2017 Fiscal Year Annual Research Report
EUの多次元的な福祉レジーム改革とシティズンシップの変容に関する研究
Project/Area Number |
16H05720
|
Research Institution | Osaka City University |
Principal Investigator |
中村 健吾 大阪市立大学, 大学院経済学研究科, 教授 (70254373)
|
Co-Investigator(Kenkyū-buntansha) |
福原 宏幸 大阪市立大学, 大学院経済学研究科, 教授 (20202286)
平野 寛弥 目白大学, 人間学部, 准教授 (20438112)
嵯峨 嘉子 大阪府立大学, 公私立大学の部局等, 准教授 (30340938)
土岐 智賀子 立命館大学, 教育開発推進機構, 嘱託講師 (30709291)
柳原 剛司 松山大学, 経済学部, 准教授 (40633251)
廣瀬 真理子 東海大学, 教養学部, 教授 (50289948)
亀山 俊朗 中京大学, 現代社会学部, 教授 (70507425)
松原 仁美 大阪市立大学, 大学院経済学研究科, 特別研究員 (70736347)

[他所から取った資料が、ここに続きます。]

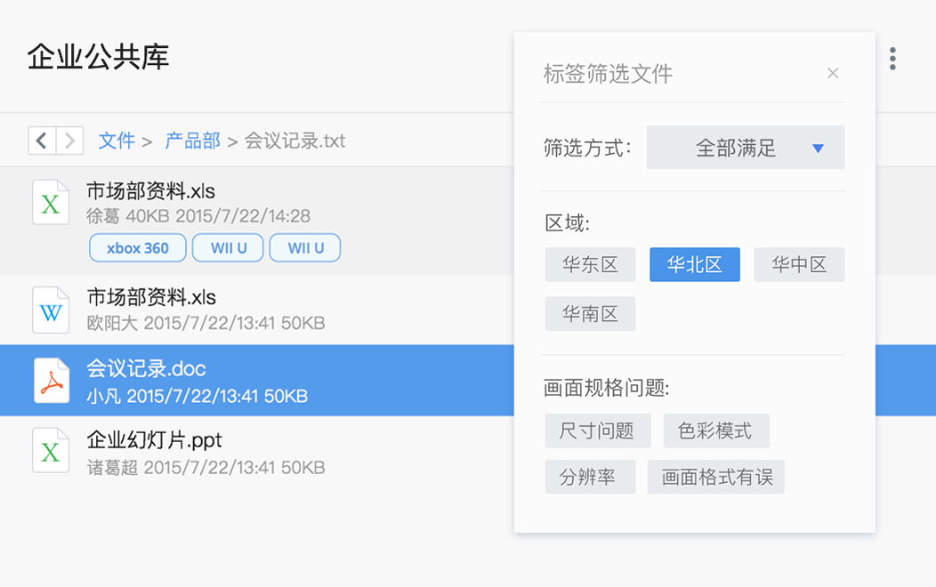Go to 文件 in the breadcrumb
Viewport: 936px width, 587px height.
(117, 141)
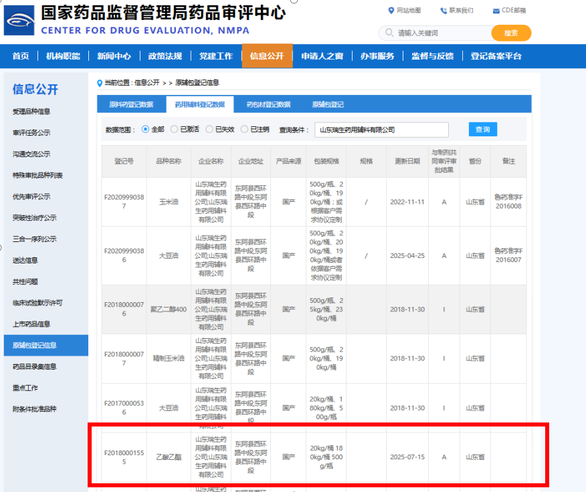
Task: Click the blue 查询 button
Action: click(x=482, y=129)
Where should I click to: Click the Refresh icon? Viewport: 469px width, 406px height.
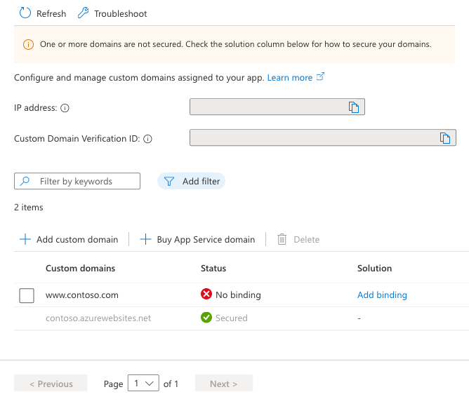pyautogui.click(x=25, y=13)
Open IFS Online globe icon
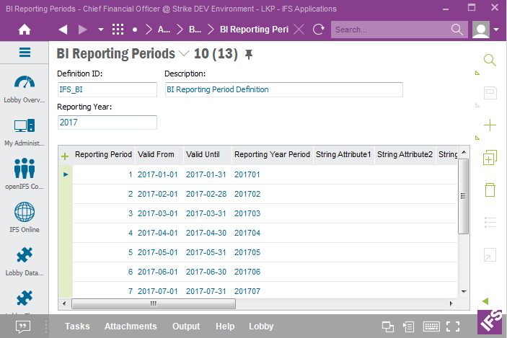Image resolution: width=507 pixels, height=338 pixels. [x=25, y=213]
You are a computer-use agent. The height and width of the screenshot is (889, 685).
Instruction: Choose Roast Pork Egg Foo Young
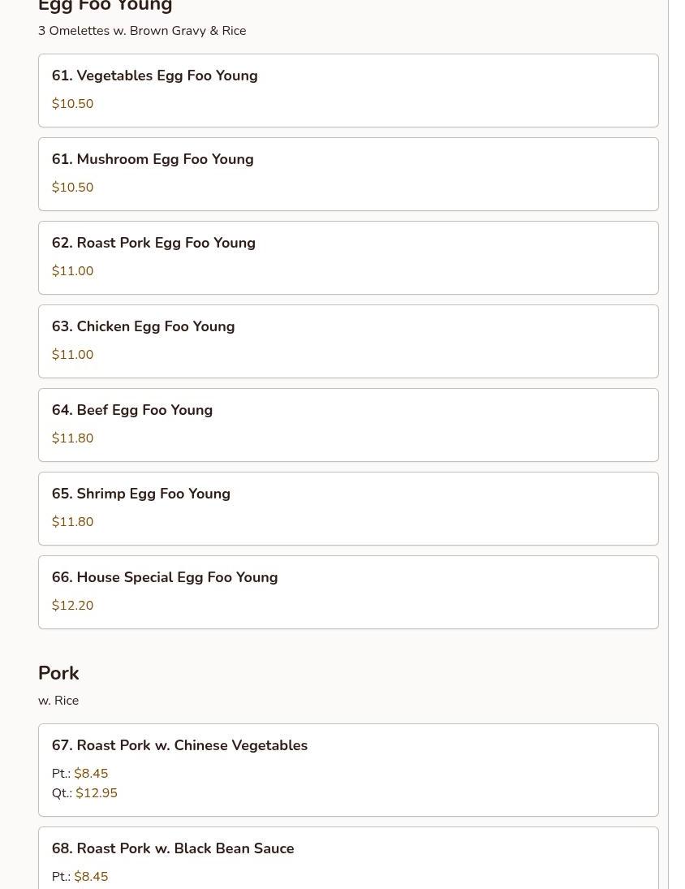(x=348, y=257)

嶋内 健 立命館大学, 衣笠総合研究機構, 研究員 (70748590)
太田 美帆 静岡大学, 農学部, 助教 (70755355)
|
Project Period (FY) |
2016-04-01 – 2019-03-31
|
Keywords | 多次元的な福祉レジーム / 越境的なシティズンシップ / 社会的排除・包摂 / アクティベーション / 移民・難民支援 |
Outline of Annual Research Achievements |
平成29年度には、研究代表者および研究分担者11名のうち8名が海外での調査に従事した。すなわち、福原宏幸はベルギーとフランスで、生活困窮者支援ならびに社会的連帯経済の現状についての調査に従事した。平野寛弥はイギリスで、保守党政権下での社会政策と社会的シティズンシップについて調査を実施した。嵯峨嘉子はドイツで、公的扶助制度の動向と生活困窮支援の実践に関するヒアリング調査を行なった。土岐智賀子はイタリアで、社会的協同組合の取り組み、ならびに大学における就労支援について、資料収集と調査を行なった。柳原剛司はハンガリーで、社会保障改革、難民政策、ハンガリーの対EU関係等について調査を行なった。松原仁美はフランスで、福祉改革および就労支援に関する調査を行なった。嶋内健はデンマークで、職業学校における若年公的扶助受給者へのアクティベーション政策に関する調査に取り組んだ。そして、太田美帆はスウェーデンで、EUの地域政策が地域におよぼす影響や移民受け入れの現状について調査を実施した。 また、亀山俊朗は札幌市で、日本におけるシティズンシップの範囲の検証するために、アイヌ民族博物館などでの資料閲覧・収集を実施した。 研究代表者および研究分担者を中心的な成員とするEU福祉レジーム・市民権研究会を、平成29年度には7月と11月の2回にわたって開催し、調査・研究成果の共有を図った。11月に開催した第2回の研究会は、福祉社会学会および社会政策学会(社会的排除/包摂部会)との共催により公開で実施され、研究成果の対外的な発信もなされた。 以上のような調査と平成28年度にすでに実施していた調査及び資料収集とをふまえて、平成29年度には、研究代表者および研究分担者が学会報告、著書および論文の公刊に活発に取り組んだ。そのことにより、研究を取りまとめる年度となる平成30年度に向けた、研究成果の整理が進展した。
|
Current Status of Research Progress |
Current Status of Research Progress
2: Research has progressed on the whole more than it was originally planned.
Reason
海外調査が活発になされて知見の蓄積が進むとともに、学会報告と著書・論文の公刊により、研究成果の発信が進んだ。
|
Strategy for Future Research Activity |
平成30年度には、EU加盟各国における社会的包摂政策および移民・難民政策に関する補足的な海外調査、研究の総括、ならびに研究成果の発信の準備が行なわれる。研究の総括としてはとくにシティズンシップ概念の組み換え(越境的なシティズンシップの理念の構想)に関する熟考と熟議がふくまれることになる。ポスト・ナショナルなシティズンシップの概念についてはこれまで、「デニズンシップ」(T. Hammer)、「多文化シティズンシップ」(W.Kymlicka)、「包摂的なシティズンシップ」(N. Kabeer)、civic citizenship(欧州委員会)など、実に多様な構想が提案されてきたとはいえ、研究者たちによる国際的な議論の着地点はいまだに見えていない。そのため、調査結果をふまえた理論的検討に時間を割く必要がある。最後に、各国の実態分析の結果を、社会的包摂・アクティベーション、移民・難民政策、社会的連帯経済、そしてシティズンシップという分析的観点から整理・再構成し、平成31年度における共著の出版を準備する。